Image: MAGDALINE SAYA

Four companies have partnered to launch East Africa’s biggest decentralised water desalination project costing Sh435 million.

It was launched in Nairobi on Friday.

The partnership is between Germany-based Boreal Light and Atmosfair together with local companies Water Kiosk Ltd and Bilal Sustainable Development Programme.

Desalination is the process of removing salt and other minerals from water to make it potable and fit for othr uses. 

Saltwater is desalinated to produce water suitable for human consumption and for irrigation.

The process, which is extremely expensive, has become a viable last resort for  development of reliable freshwater supplies.

The desalination systems will deliver one million litres of clean drinking water every day and will be installed in Wajir, Garissa, Marsabit, Mandera, Mombasa, Naivasha, Turkana, Machakos, Makueni, Kajiado, Narok, Kwale and Taita Taveta counties. 

A 40-solar desalination system will also be constructed in counties suffering from endemic water shortage. 

Three cities in Tanzania — Arusha, Tanga and Dodoma — will also benefit from the project. 
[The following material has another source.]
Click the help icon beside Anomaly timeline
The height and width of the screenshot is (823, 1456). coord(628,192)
“This project will be a game-changer in deploying sustainable technology solutions in water provision for disadvantaged communities not only in Kenya but in the rest of the region,” Boreal CEO Hamed Beheshti said.  

While delivery of hygienic drinking water remains the main focus of the project, some of the selective solar water kiosks will have fish farms, vertical farm and sanitation centres as well. 
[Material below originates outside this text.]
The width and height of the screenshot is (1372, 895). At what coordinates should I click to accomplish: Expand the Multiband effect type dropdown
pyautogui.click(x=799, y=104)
The project will support more than 20 fish farms and 100 acres of irrigated land.

Upon completion, the project is estimated to create over 100 permanent jobs for kiosk operators. It will lead to enormous carbon savings of over 10,560 tonnes per year for the entire project. 

Atmosfair, the main financier of the project, will sell the carbon credits created from the use of the systems. 
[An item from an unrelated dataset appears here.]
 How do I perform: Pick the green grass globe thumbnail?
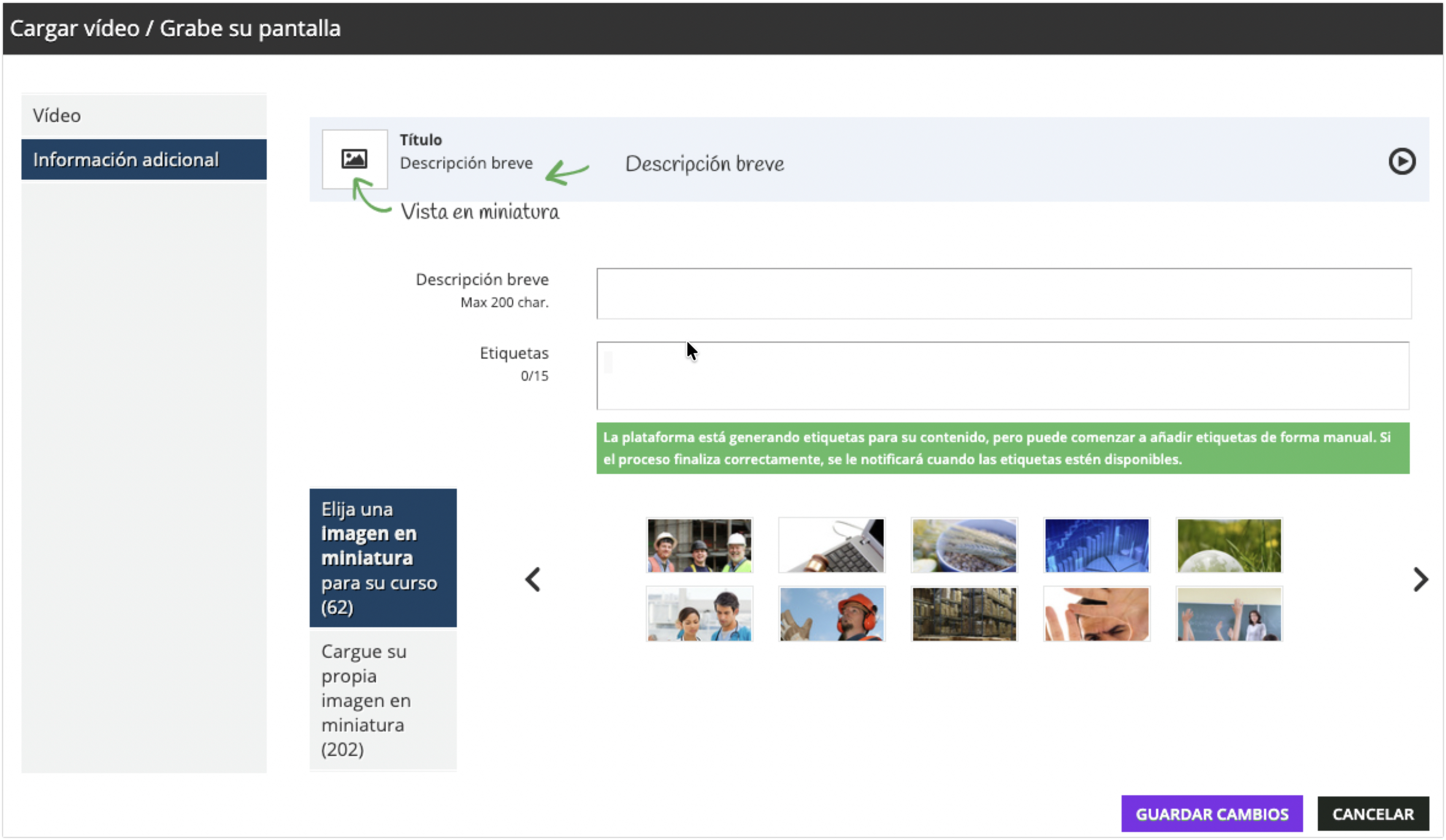tap(1229, 546)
Each of the WaterKiosk projects offsets 264 tons of carbon monoxide per year, making a total of 10,560 tonnes per year for the entire project. 

“We are both committed to the supply of quality water at an affordable cost to the poorest of the poor. WaterKiosk Ltd will instal and operate the systems across Kenya while preparing for expansion to Tanzania as the second East African country hosting the projects,” Beheshti said. 

The projects will be financed by Atmosfair and manufactured by Boreal Light in Berlin, Germany. 

Bilal Sustainable Development Programme will audit the entire project on behalf of the investor, making sure that sustainability, social and legal aspects of the project are well met.

Using solar technology solutions, WaterKiosk Kenya has successfully installed solar-powered water desalination plants in several parts of Kenya in Pate Island, Kitengela, Burani, Wasini, Mtongwe and Wajir. 

The projects have had a big impact in addressing perennial water shortages in these areas and drastically reduced the prevalence of water-borne diseases like cholera and bilharzia. 

It is estimated that one per cent of the world’s population is dependent on desalinated water to meet daily needs.